Team:NTU Taida/Circuit1

From 2014.igem.org

NTU-Taida

Fad System

  • Inspiration :

    A locus (fadL) that is required for the utilization of long-chain fatty acids(LCFA) has been mapped and partially characterized in an Escherichia coli mutant . We have shown that the product of the fadL gene is localized in the outer membrane, forms a specific channel for the uptake of long-chain fatty acids. Derivatives of this mutant that can grow on decanoate(termed fadR) are capable to transport long-chain fatty acids into the cell by fadL and fadR sequence.

  • How it works :

    1 LCFA passes the outer membrane through FadL.

    2 LCFA adsorbs to the periplasmic side of the inner membrane.

    3 LCFA moves to the cytosolic side of the innermembrane by flip-flopmechanism.

    4 FadD abstracts LCFA to synthesize LCFA-CoA which can derepress the fad regulon, including fadL, fadD, and fadE. It is also used in lipid biosynthesis.

    5 Dehydrogenation by FadE produces fatty enoyl-CoA, the first compound in the β oxidation pathway

    Through several assay studying, we conclude that the key component for E-coli to absorb LCFA were FadL and FadR. After absorption, E-coliwill breaks down the fatty acids into acyl-coAs. Acyl-coAs bind to the FadR repressor and free the pfadBA promoter, resulting in the transcription of gene sequences below.
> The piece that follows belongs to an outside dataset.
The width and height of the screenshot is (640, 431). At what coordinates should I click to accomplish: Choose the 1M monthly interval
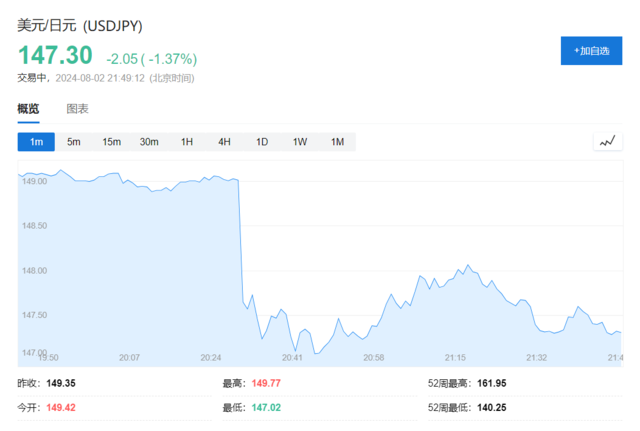coord(337,142)
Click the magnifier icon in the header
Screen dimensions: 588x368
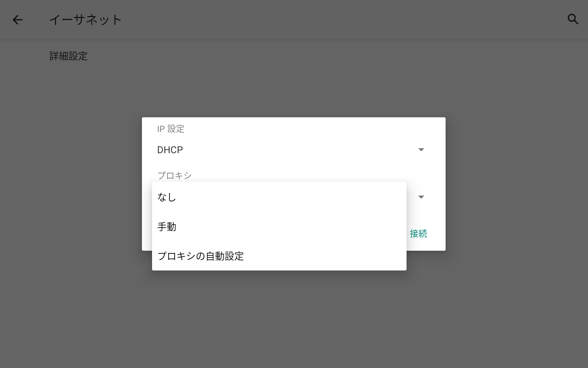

  • Background Knowledge :

    Exogenous fatty acids and its acid derivatives influence a wide variety of cellular processes. The processes governing the transport of fatty acids from the extracellular milieu across the membrane are distinct from those underpinning the transport of hydrophilic substrates such as sugars and amino acids. Investigations into fatty acid transport must address three central issues, which are unique to this process:

    (i) the low solubility of fatty acids under aqueous conditions;

    (ii) the physical and chemical parameters of fatty acids, which allows them to readily partition into a lipid bilayer; and

    (iii) the identification of membrane-bound and membrane-associated proteins, which are likely to play pivotal roles in this process.

    In addition, diversity of lipid and protein species in various biological membranes must be a central consideration for investigations directed at defining the biochemical mechanisms governing fatty acid transport .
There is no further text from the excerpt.